**EXERCISE DESCRIPTION**
Type out each record word for word. Pictures stay out.
[[ DATA PROVIDED open ]]
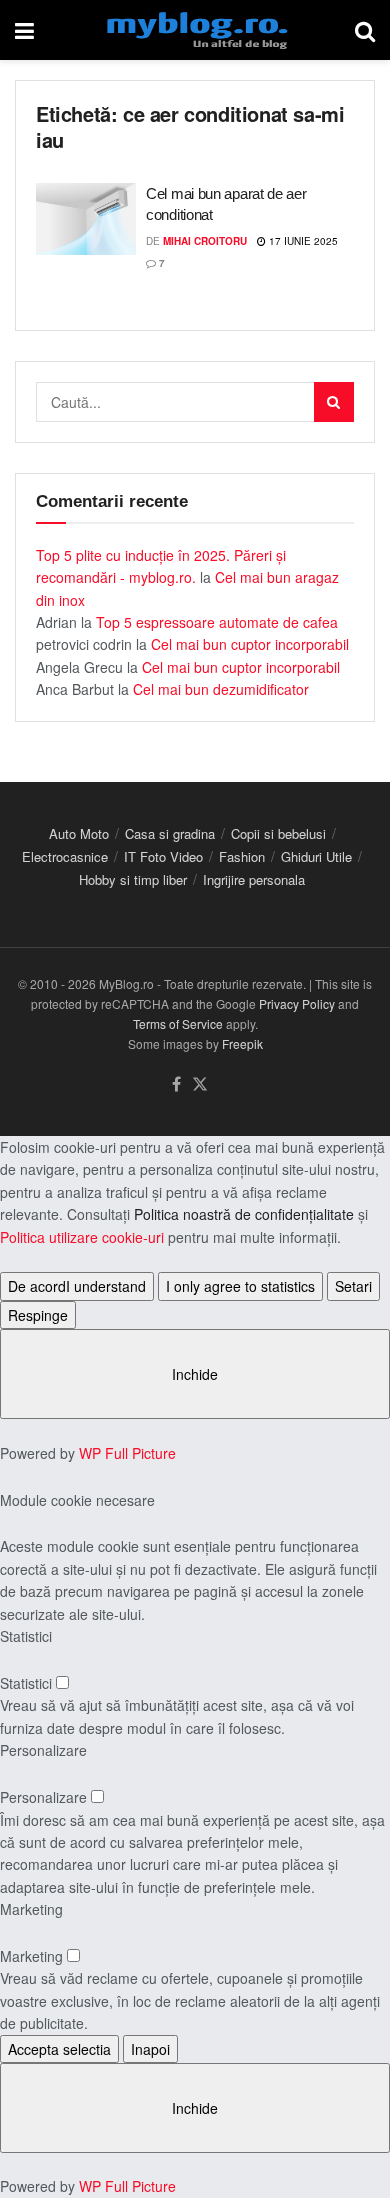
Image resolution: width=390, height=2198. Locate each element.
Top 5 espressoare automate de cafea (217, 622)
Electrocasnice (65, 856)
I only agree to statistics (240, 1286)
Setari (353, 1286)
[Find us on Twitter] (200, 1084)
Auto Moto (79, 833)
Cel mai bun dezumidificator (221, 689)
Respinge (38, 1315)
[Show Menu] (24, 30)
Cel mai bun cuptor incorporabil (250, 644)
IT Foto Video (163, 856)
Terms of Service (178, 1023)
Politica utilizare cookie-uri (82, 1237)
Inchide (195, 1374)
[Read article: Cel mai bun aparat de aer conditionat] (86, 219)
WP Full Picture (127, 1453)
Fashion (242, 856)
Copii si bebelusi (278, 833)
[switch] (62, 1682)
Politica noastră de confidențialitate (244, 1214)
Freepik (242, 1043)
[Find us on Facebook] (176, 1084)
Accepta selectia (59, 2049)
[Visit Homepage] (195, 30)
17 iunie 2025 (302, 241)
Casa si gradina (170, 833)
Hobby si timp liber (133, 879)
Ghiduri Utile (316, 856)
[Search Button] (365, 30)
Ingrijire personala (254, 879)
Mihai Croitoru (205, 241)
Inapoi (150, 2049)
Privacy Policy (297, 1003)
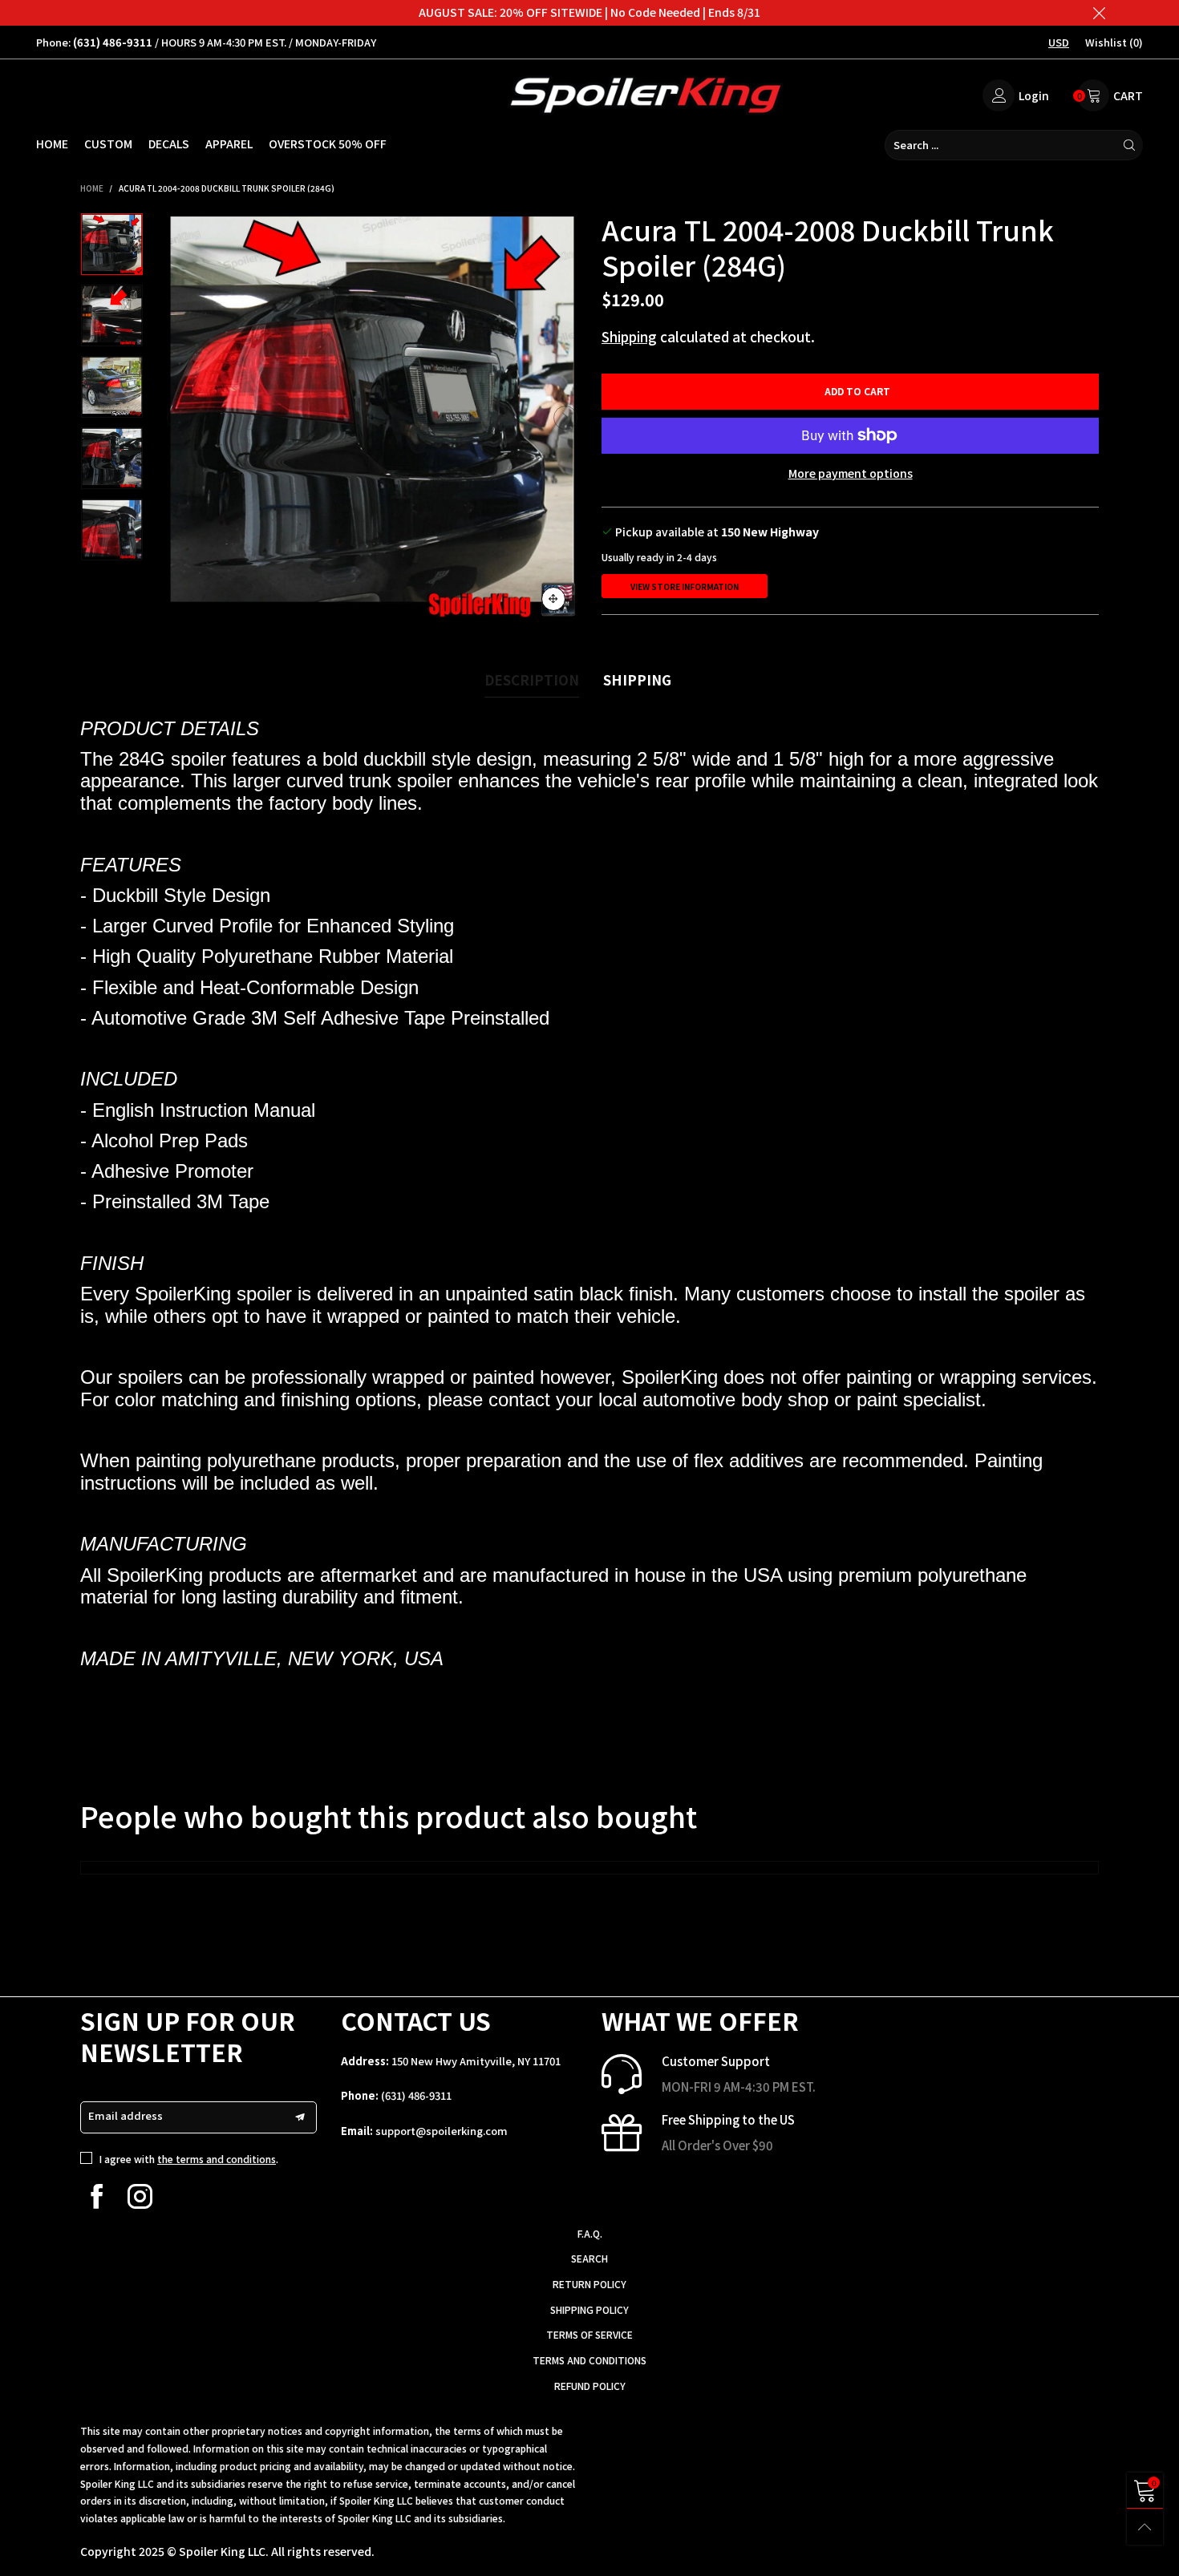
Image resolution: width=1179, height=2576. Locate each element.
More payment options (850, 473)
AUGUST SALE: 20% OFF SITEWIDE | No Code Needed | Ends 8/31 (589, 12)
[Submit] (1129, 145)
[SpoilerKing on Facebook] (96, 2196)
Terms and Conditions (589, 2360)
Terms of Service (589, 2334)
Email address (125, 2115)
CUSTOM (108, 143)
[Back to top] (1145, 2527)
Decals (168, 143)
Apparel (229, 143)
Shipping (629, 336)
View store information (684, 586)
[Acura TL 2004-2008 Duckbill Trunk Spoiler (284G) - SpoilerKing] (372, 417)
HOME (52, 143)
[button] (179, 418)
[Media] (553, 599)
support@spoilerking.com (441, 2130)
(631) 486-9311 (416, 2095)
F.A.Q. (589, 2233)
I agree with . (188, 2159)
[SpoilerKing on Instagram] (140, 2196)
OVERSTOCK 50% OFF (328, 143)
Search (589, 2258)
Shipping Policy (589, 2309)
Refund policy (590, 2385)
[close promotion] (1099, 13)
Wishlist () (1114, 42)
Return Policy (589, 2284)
[[ DATA PROVIDED closed ]]
**FINISHED EXERCISE**
Image resolution: width=390, height=2198. Locate each element.
Top 5 espressoare automate de cafea (217, 622)
Electrocasnice (65, 856)
I only agree to statistics (240, 1286)
Setari (353, 1286)
[Find us on Twitter] (200, 1084)
Auto Moto (79, 833)
Cel mai bun dezumidificator (221, 689)
Respinge (38, 1315)
[Show Menu] (24, 30)
Cel mai bun cuptor incorporabil (250, 644)
IT Foto Video (163, 856)
Terms of Service (178, 1023)
Politica utilizare cookie-uri (82, 1237)
Inchide (195, 1374)
[Read article: Cel mai bun aparat de aer conditionat] (86, 219)
WP Full Picture (127, 1453)
Fashion (242, 856)
Copii si bebelusi (278, 833)
[switch] (62, 1682)
Politica noastră de confidențialitate (244, 1214)
Freepik (242, 1043)
[Find us on Facebook] (176, 1084)
Accepta selectia (59, 2049)
[Visit Homepage] (195, 30)
17 iunie 2025 (302, 241)
Casa si gradina (170, 833)
Hobby si timp liber (133, 879)
Ghiduri Utile (316, 856)
[Search Button] (365, 30)
Ingrijire personala (254, 879)
Mihai Croitoru (205, 241)
Inapoi (150, 2049)
Privacy Policy (297, 1003)
Image resolution: width=1179, height=2576. Locate each element.
More payment options (850, 473)
AUGUST SALE: 20% OFF SITEWIDE | No Code Needed | Ends 8/31 (589, 12)
[Submit] (1129, 145)
[SpoilerKing on Facebook] (96, 2196)
Terms and Conditions (589, 2360)
Terms of Service (589, 2334)
Email address (125, 2115)
CUSTOM (108, 143)
[Back to top] (1145, 2527)
Decals (168, 143)
Apparel (229, 143)
Shipping (629, 336)
View store information (684, 586)
[Acura TL 2004-2008 Duckbill Trunk Spoiler (284G) - SpoilerKing] (372, 417)
HOME (52, 143)
[button] (179, 418)
[Media] (553, 599)
support@spoilerking.com (441, 2130)
(631) 486-9311 (416, 2095)
F.A.Q. (589, 2233)
I agree with . (188, 2159)
[SpoilerKing on Instagram] (140, 2196)
OVERSTOCK 50% OFF (328, 143)
Search (589, 2258)
Shipping Policy (589, 2309)
Refund policy (590, 2385)
[close promotion] (1099, 13)
Wishlist () (1114, 42)
Return Policy (589, 2284)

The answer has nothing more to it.